I had the privilege of reading G. K. Chesterton’s Orthodoxy while on the beach. It is one of those classics I hadn’t gotten around to yet.
Written by G. K. Chesterton, Orthodoxy addresses foremost one main problem: How can we contrive to be at once astonished at the world and yet at home in it? Chesterton writes: He says, “I wish to set forth my faith as particularly answering this double spiritual need, the need for that mixture of the familiar and the unfamiliar which Christendom has rightly named romance.”
This is G. K. Chesterton’s autobiography. It is his story of finding the familiar and unfamiliar in Christianity.
- I will not call it my philosophy; for I did not make it. God and humanity made it; and it made me (1-2).
- Like them I tried to be some ten minutes in advance of the truth. And I found that I was eighteen hundred years behind it (5).
- …the chief mark and element of insanity; we may say in summary that it is reason used without root, reason in the void (16).
- Christianity is centrifugal: it breaks out (18).
- If, in your bold creative way, you hold yourself free to draw a giraffe with a short neck, you will really find that you are not free to draw a giraffe. The moment you step into the world of facts, you step into a world of limits (29).
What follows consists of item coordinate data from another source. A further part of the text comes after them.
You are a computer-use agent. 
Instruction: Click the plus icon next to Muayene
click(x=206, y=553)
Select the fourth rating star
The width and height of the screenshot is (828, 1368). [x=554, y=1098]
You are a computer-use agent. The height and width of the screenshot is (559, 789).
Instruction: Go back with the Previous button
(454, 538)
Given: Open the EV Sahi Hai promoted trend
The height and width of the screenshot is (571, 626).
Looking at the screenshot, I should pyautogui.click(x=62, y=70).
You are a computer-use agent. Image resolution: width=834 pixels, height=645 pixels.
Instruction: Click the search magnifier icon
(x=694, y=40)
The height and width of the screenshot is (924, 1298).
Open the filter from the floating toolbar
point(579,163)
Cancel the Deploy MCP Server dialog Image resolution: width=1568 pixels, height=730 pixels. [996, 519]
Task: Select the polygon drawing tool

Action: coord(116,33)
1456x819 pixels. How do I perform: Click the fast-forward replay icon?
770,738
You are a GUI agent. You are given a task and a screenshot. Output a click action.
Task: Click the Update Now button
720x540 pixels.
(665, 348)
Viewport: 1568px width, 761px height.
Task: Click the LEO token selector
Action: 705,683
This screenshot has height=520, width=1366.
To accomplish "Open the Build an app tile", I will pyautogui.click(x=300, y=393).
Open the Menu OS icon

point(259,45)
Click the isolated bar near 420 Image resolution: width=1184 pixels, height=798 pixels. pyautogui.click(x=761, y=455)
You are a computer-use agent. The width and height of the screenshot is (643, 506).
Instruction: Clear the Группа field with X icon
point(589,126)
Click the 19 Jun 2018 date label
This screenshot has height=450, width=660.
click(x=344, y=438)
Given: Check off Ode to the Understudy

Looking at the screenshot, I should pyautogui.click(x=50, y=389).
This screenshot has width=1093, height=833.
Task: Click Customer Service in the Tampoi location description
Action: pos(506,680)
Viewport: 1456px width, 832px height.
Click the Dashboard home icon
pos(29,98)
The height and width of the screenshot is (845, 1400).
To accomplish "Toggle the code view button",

- …perhaps God is strong enough to exult in monotony…it may be that God makes every daisy separately, but he has never got tired of making them. It may be that He has the eternal appetite of infancy; for we have sinned and grown old, and our Father is younger than we. The repetition in Nature may not be a mere recurrence; it may be a theatrical ENCORE (44-45).
- The Christian optimism is based on the fact that we do not fit in to the world (58).
- There never was anything so perilous or so exciting as orthodoxy. It was sanity: and to be sane is more dramatic than to be mad (76).
- The mere minimum of the Church would be a deadly ultimatum to the world (82).
- The Titans did not scale heaven; but they laid waste the world (99).
- This is the amazing thing the religion did: it turned a sunken ship into a submarine (107).
- Joy, which was the small publicity of the pagan, is the gigantic secret of the Christian (114).